Problem to solve: Below are entries; copy exactly, and only, the lines from the one containing "You are a GUI" through their final line, leaving out pictures.

::: Supplied data

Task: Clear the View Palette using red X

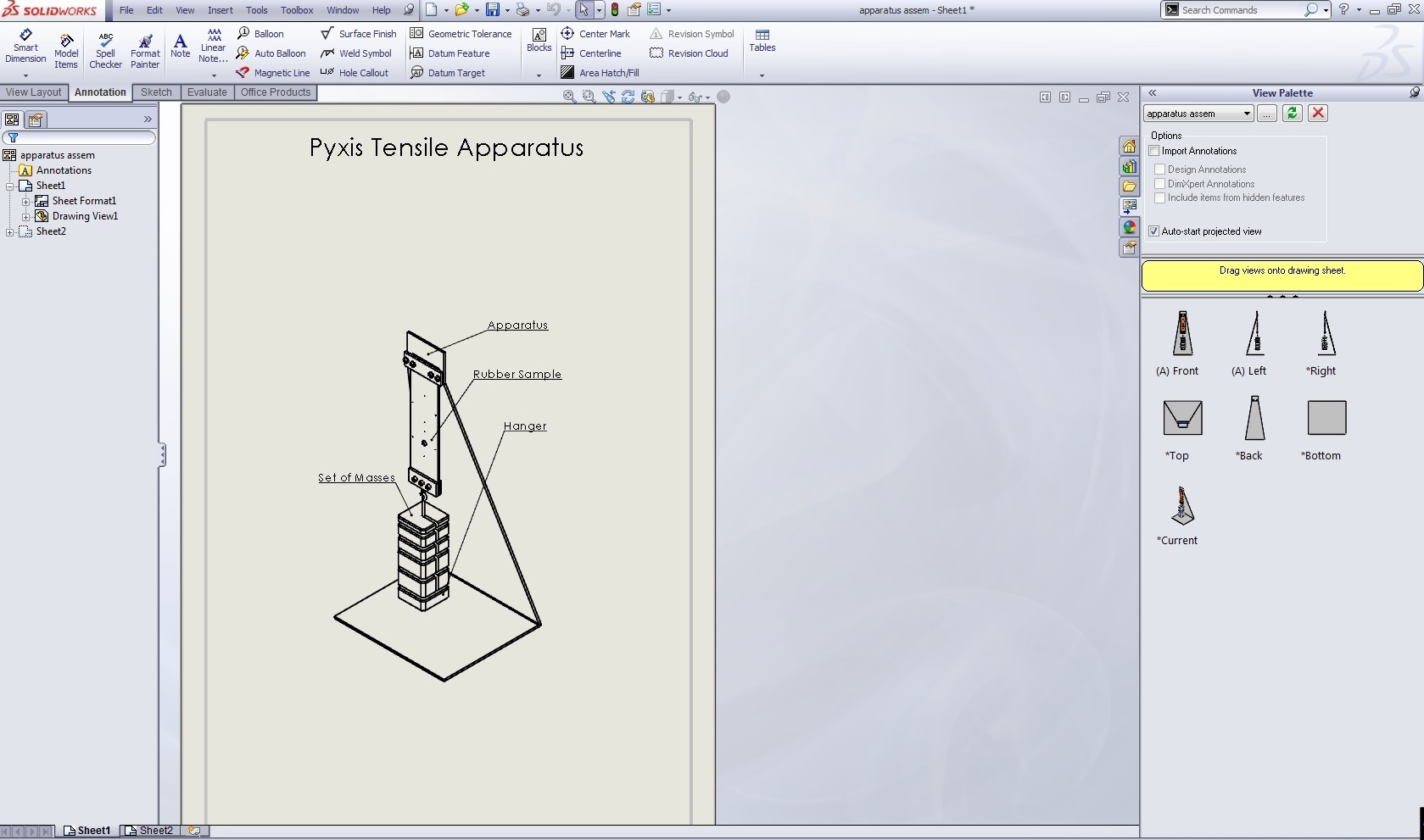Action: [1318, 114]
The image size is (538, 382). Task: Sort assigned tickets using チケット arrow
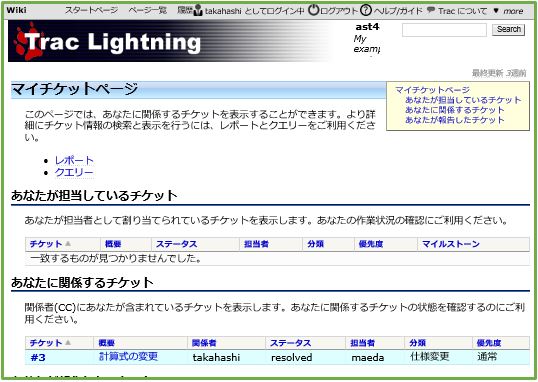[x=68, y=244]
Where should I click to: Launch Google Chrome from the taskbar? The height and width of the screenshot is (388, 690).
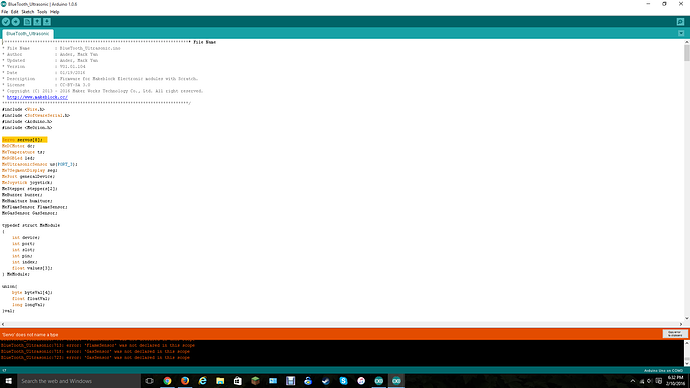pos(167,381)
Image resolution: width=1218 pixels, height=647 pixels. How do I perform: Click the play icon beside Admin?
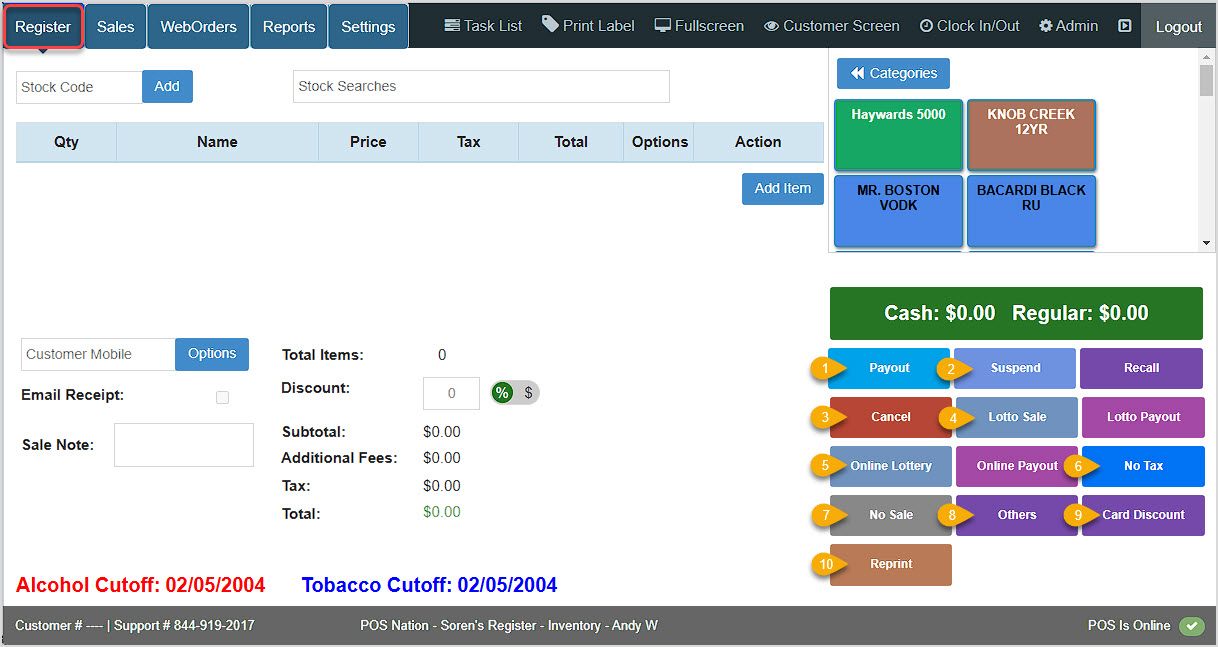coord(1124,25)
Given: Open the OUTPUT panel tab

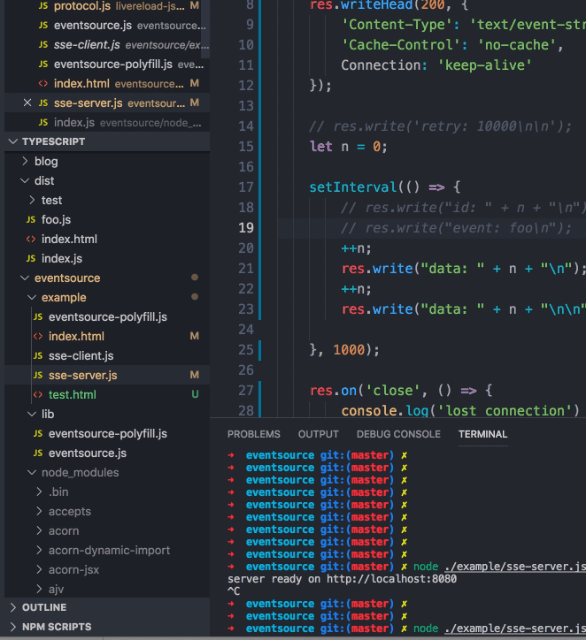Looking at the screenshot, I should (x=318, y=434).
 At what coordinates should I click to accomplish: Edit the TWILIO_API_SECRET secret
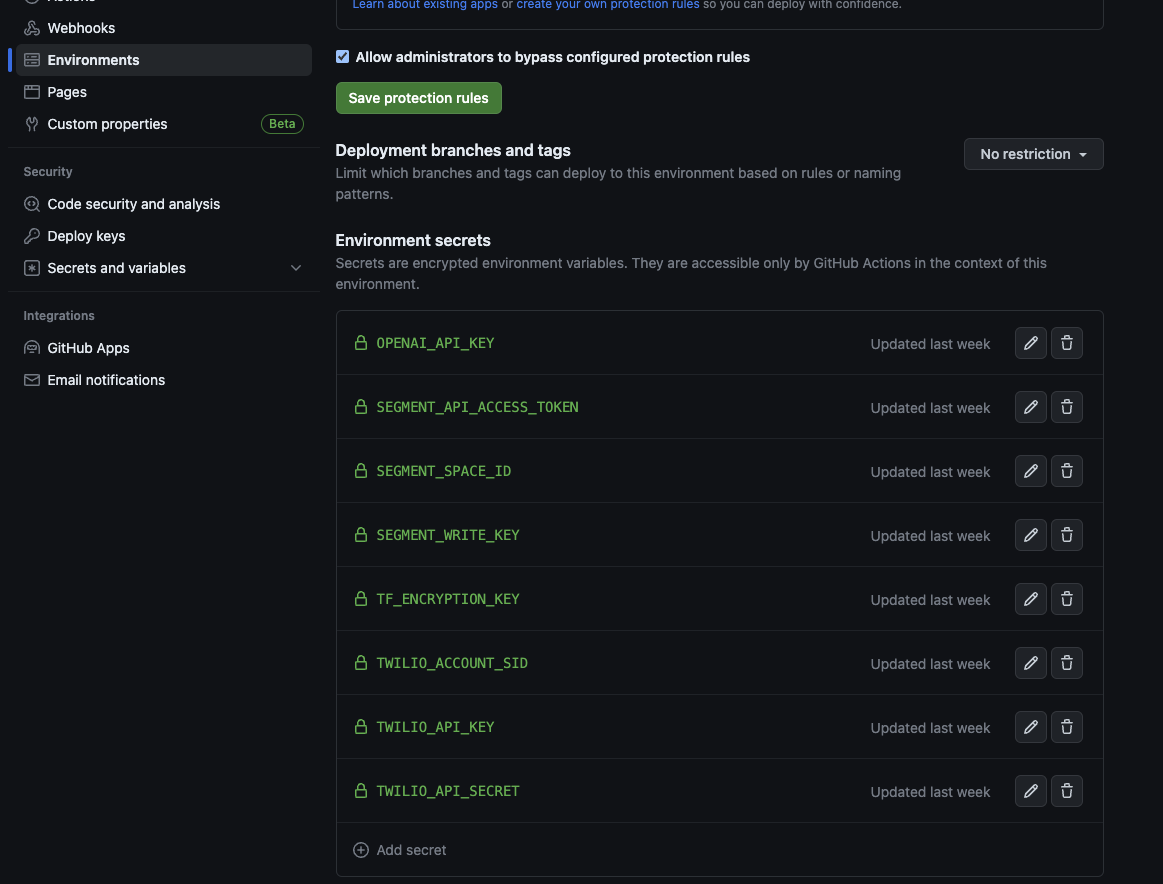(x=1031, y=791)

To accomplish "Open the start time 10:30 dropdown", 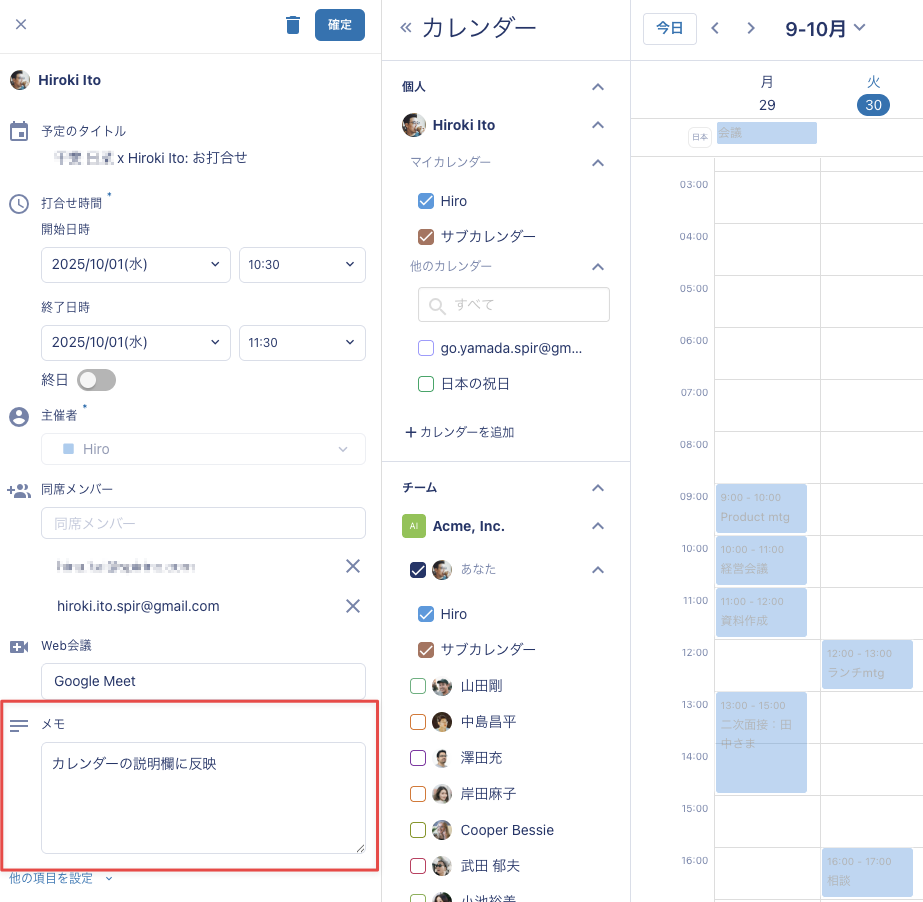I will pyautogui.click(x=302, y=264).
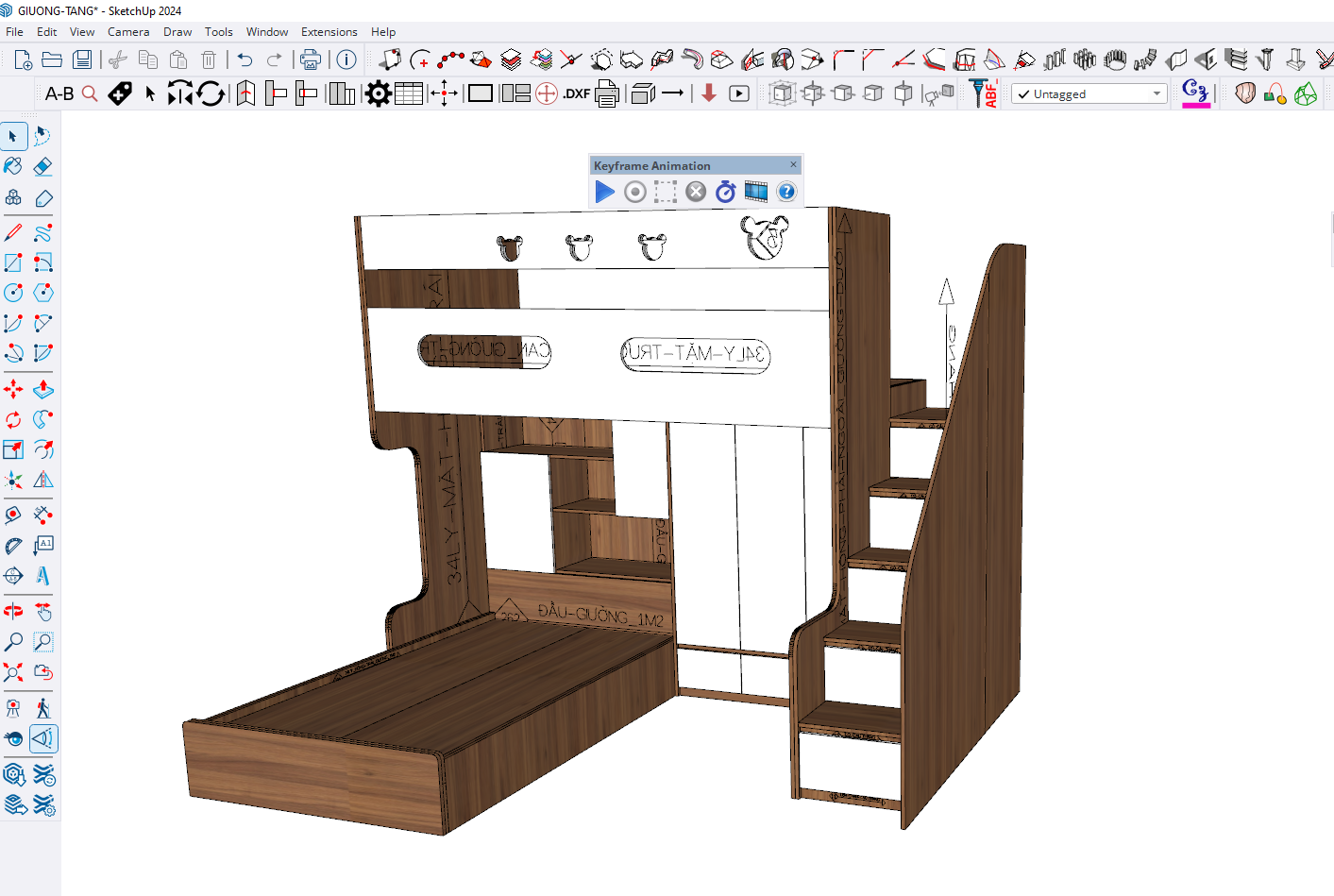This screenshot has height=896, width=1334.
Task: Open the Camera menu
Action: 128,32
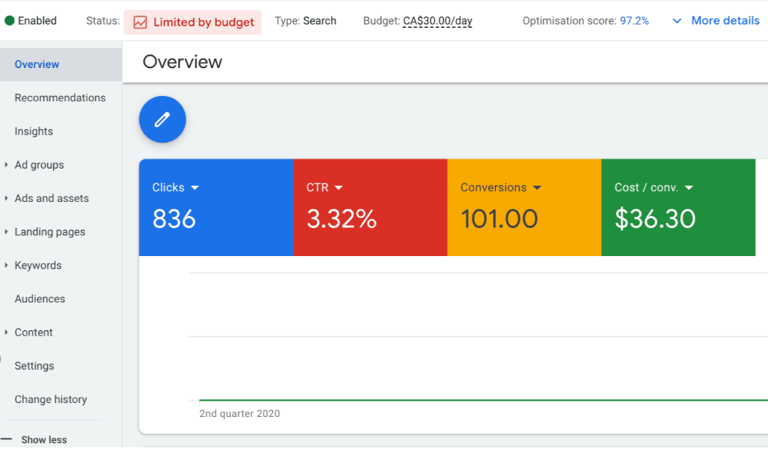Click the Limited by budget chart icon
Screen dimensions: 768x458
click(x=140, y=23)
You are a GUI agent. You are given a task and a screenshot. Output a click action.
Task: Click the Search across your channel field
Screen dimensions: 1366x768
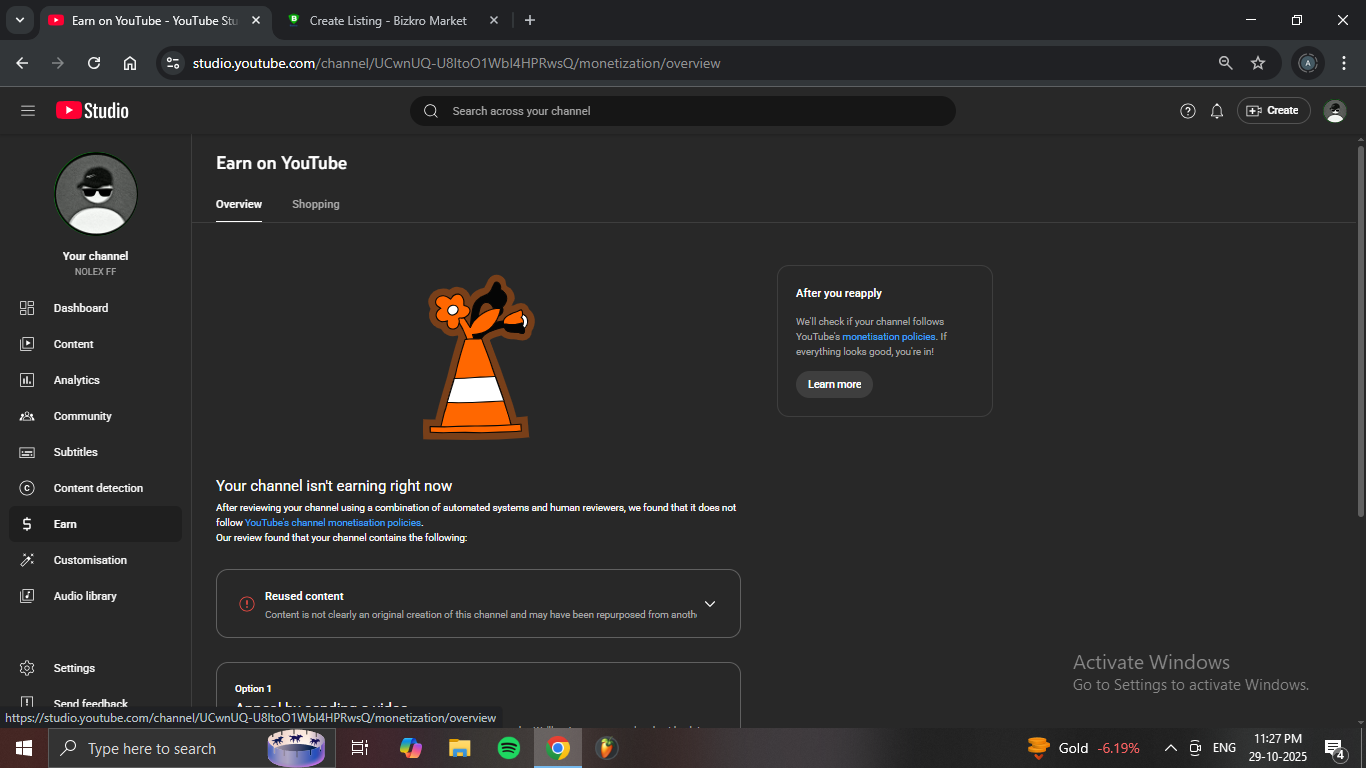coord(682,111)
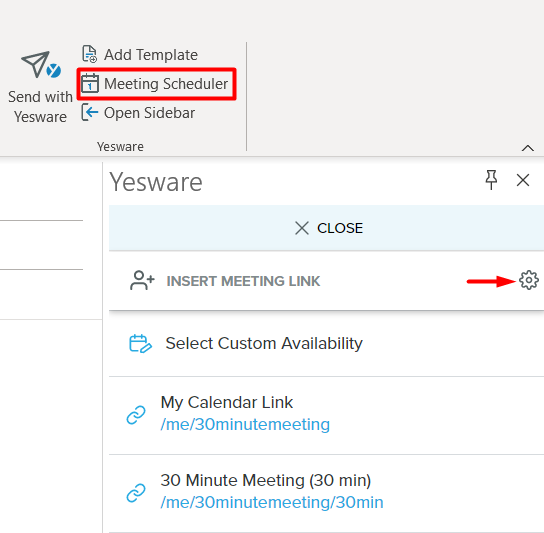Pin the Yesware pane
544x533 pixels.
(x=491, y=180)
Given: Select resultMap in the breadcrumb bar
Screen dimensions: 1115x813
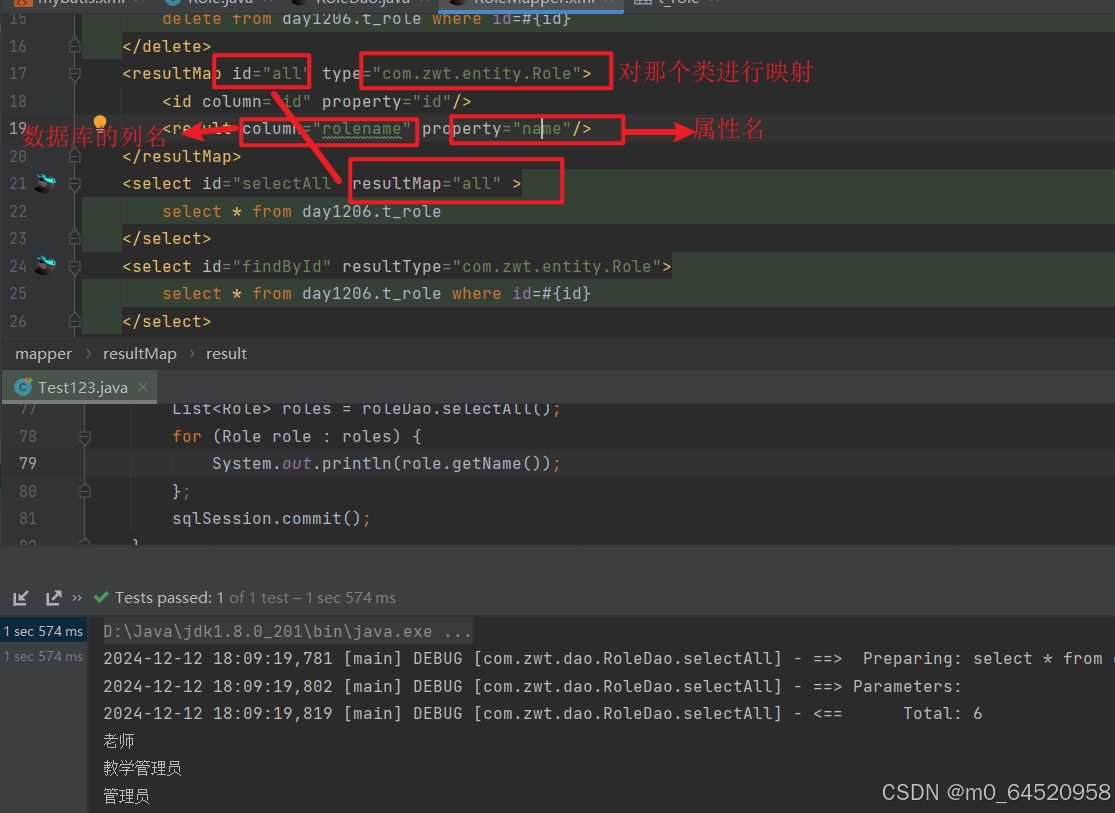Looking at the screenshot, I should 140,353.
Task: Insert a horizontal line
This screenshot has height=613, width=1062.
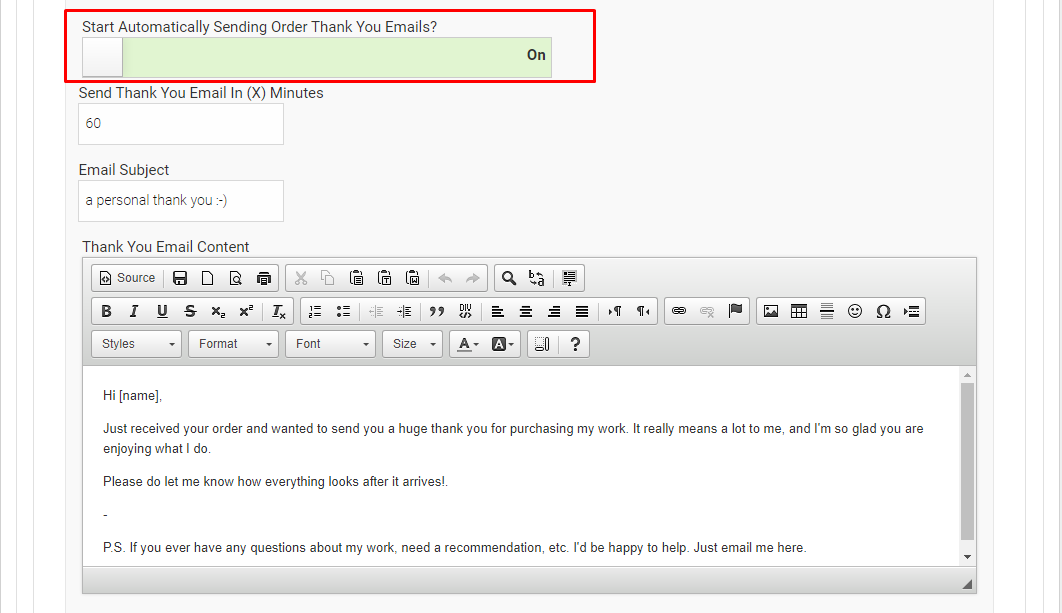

::::::

Solution to the problem:
You are a GUI agent. You are given a task and a screenshot. Output a click action.
Task: Click the Search across your channel field
Screen dimensions: 1366x768
coord(682,111)
Pin the Yesware pane
544x533 pixels.
(x=491, y=180)
Given: Select resultMap in the breadcrumb bar
Screen dimensions: 1115x813
Looking at the screenshot, I should 140,353.
Task: Insert a horizontal line
This screenshot has height=613, width=1062.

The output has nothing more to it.